14/02/2008 | Livres | 0 commentaires

L’homme que je fus
Mohamed Abi Samra
traduit de l’arabe (Liban) par Franck Mermier

Actes Sud (2007)

(par Annie Forest-Abou Mansour)

queje.JPGLe narrateur de L’homme que je fus, un quadragénaire beyrouthin, souvent « absent à (lui)-même et aux autres » part en quête de lui-même, lors de son retour au Liban, après un séjour de dix-sept ans à Lyon. Cette rétrospection au passé révèle au lecteur un être inadapté, toujours en désaccord avec le monde dans lequel il se trouve, jamais à sa place : « toute ma vie, (je) me suis senti, sauf durant le sommeil, mis à l’écart comme un voyageur laissant sa place dans un train ». Il « ne prend aucune initiative et (…) laiss(e) les circonstances décider à (s)a place ». Il n’agit pas mais se laisse agir : « je m’étais marié par hasard et les (ses enfants) avait engendrés sans raison ». Il se scinde en deux, s’observe, se regarde vivre : « Je sentis qu’une moitié de moi-même s’était détachée et s’était transformée en un mirage ou une ombre tandis que l’autre moitié se contractait, devenait plus lourde et se couchait sous moi comme un corps mort que je devais traîner ». Englué dans un passé sordide, médiocre, nauséabond et obsédant, il n’arrive pas à vivre le présent. Passé et présent se superposent : « je ne sais plus si cette impression date d’hier ou d’aujourd’hui ».
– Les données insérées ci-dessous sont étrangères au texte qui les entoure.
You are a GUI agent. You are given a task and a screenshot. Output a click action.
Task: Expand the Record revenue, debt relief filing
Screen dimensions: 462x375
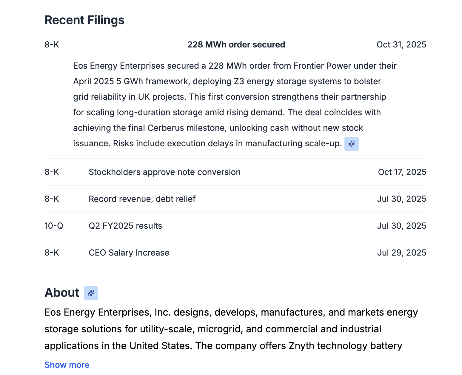[x=142, y=199]
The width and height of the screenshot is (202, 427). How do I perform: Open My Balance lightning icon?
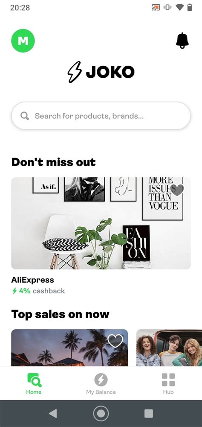point(101,380)
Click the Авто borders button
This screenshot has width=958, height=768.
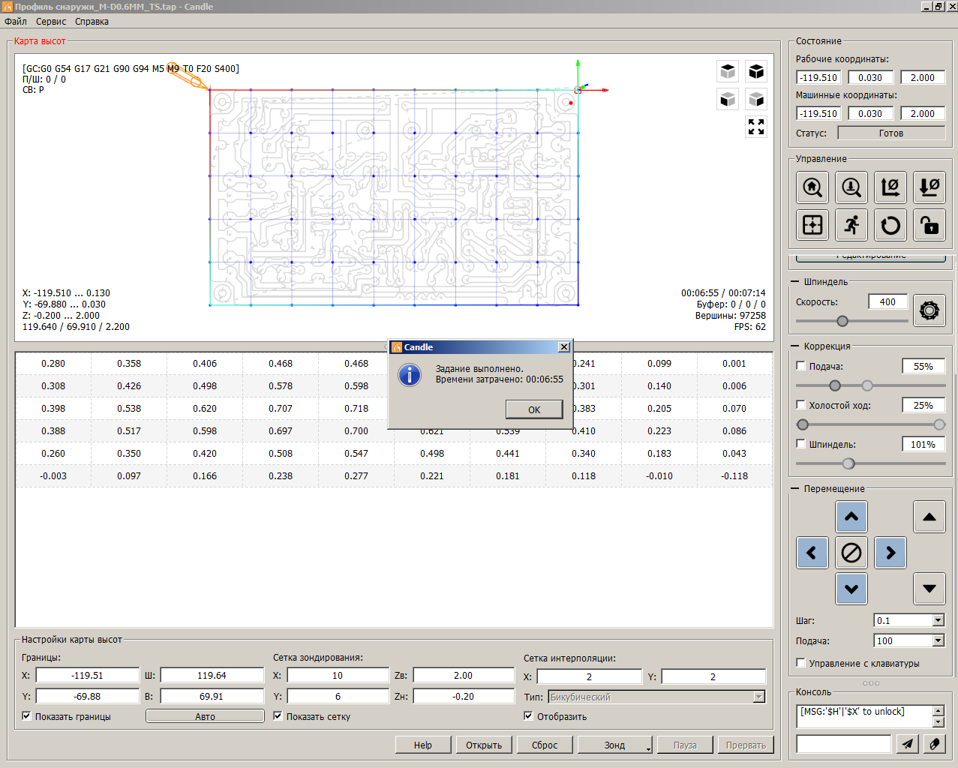205,716
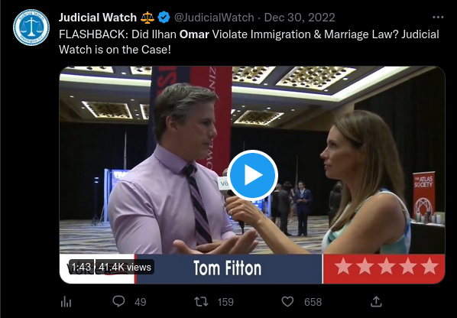Screen dimensions: 457x318
Task: Open the Judicial Watch profile avatar
Action: point(31,28)

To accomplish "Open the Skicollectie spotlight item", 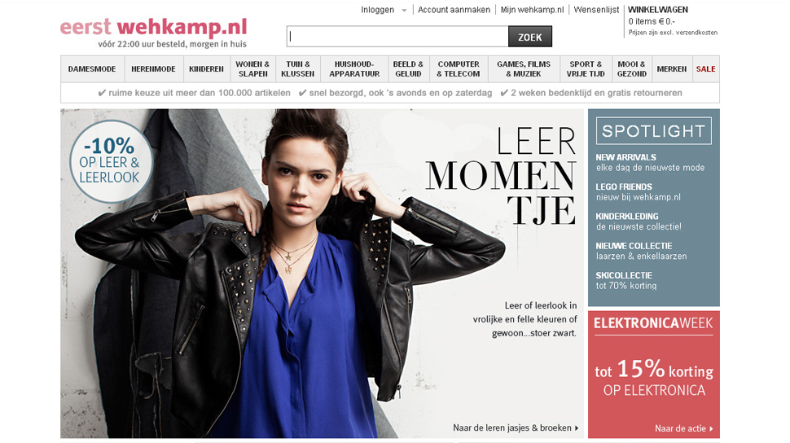I will (625, 281).
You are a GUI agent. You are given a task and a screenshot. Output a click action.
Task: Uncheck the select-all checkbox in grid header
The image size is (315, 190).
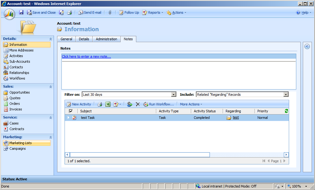[71, 111]
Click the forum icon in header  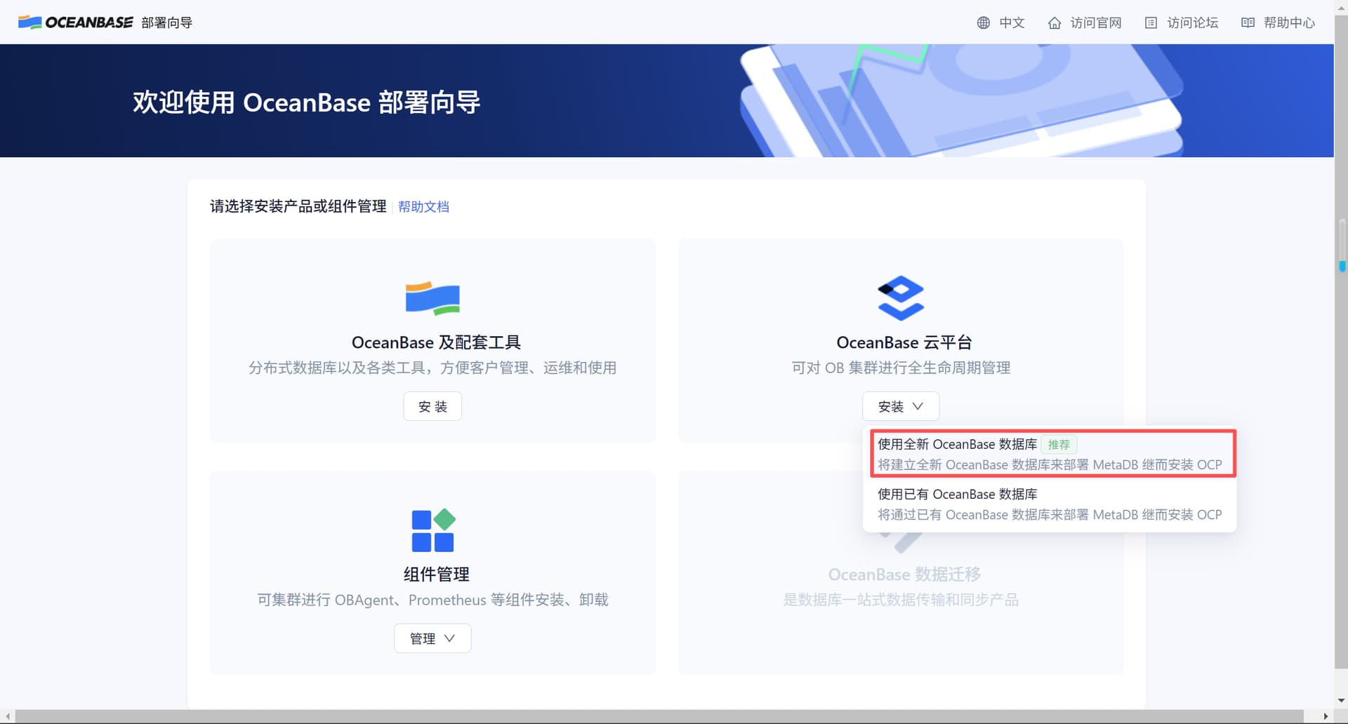pyautogui.click(x=1151, y=23)
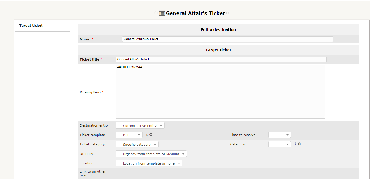The width and height of the screenshot is (370, 179).
Task: Click the Description text area
Action: tap(221, 92)
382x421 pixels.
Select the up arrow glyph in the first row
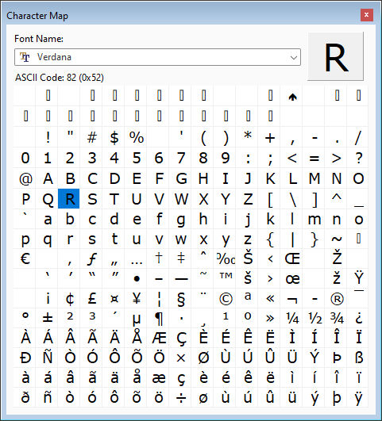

Son passé, souvent « fantasmé et inaccompli » dévore son présent, le hante douloureusement. Le rêve parfois s’y glisse l’enrichissant « de scènes et d’épisodes qui (lui) paraissent lui correspondre et convenir à (sa) vérité plutôt qu’à la réalité ». Proche d’un personnage sartrien, il fuit le néant de sa vie nauséeuse par un rire souvent forcé : « C’est en usant d’un rire trompeur que je me suis habitué à évacuer le pus de cet abcès que je n’ai pas osé crever. Un rire par lequel je repousse cette amertume qui ne me sert plus à me connaître (…) qui me déleste de mon passé, mon présent et ce que je suppose être mon futur. » Le rire lui permet de transcender sa terne et peu compréhensible existence. Ce n’est qu’après une longue rétrospection et de nombreuses prises de conscience que, quittant une seconde fois Beyrouth, dix sept ans après son premier départ, il laisse enfin derrière lui sa vie antérieure.

De L’homme que je fus, roman philosophique et même parfois poétique, construit en miroir, se dégage une originale modernité, rare dans la littérature arabo-musulmane. Cette modernité marque l’ouverture d’esprit de Mohamed Abi Samra. Dans un univers où la mère est respectée et vénérée, il donne à voir une mère « à l’esprit venimeux », dépourvue de féminité, d’amour maternel, pleine de haine pour ses enfants « fruits de (sa) répulsion envers (s)on corps » souillé par la pénétration masculine. L’auteur dénonce une société traditionnelle, archaïque et superstitieuse lorsque les femmes soignent les crises d’asthme de Khadija, la soeur du narrateur, en la tournant en direction de la Mecque et « pendant ce temps, la mère de Mohamed Wasiri marmonnait des invocations et lui injectait, par le nez, de l’eau de fleur d’oranger depuis un compte gouttes utilisé pour les yeux :’C’est l’eau du Clément et du Miséricordieux, lève-toi, Khadija, lève-toi…(…)’ répétait-elle ». Il dénonce aussi la pression de l’intégrisme religieux – lorsque le narrateur dit à sa soeur : « enlève donc ce foulard de ta tête». Après dix sept ans passés en France, il n’appartient plus à sa société devenue encore plus étrange et étrangère pour lui.

Dans un roman d’où l’humour n’est pas absent, le narrateur, en remettant en question sa vie présente et passée, invite le lecteur à réfléchir sur un monde complexe et absurde. Et à l’instar de Magritte, auquel il fait référence, il extrait du réel « la substantielle étrangeté » (1)

(1) Jacques Meuris, biographe de Magritte.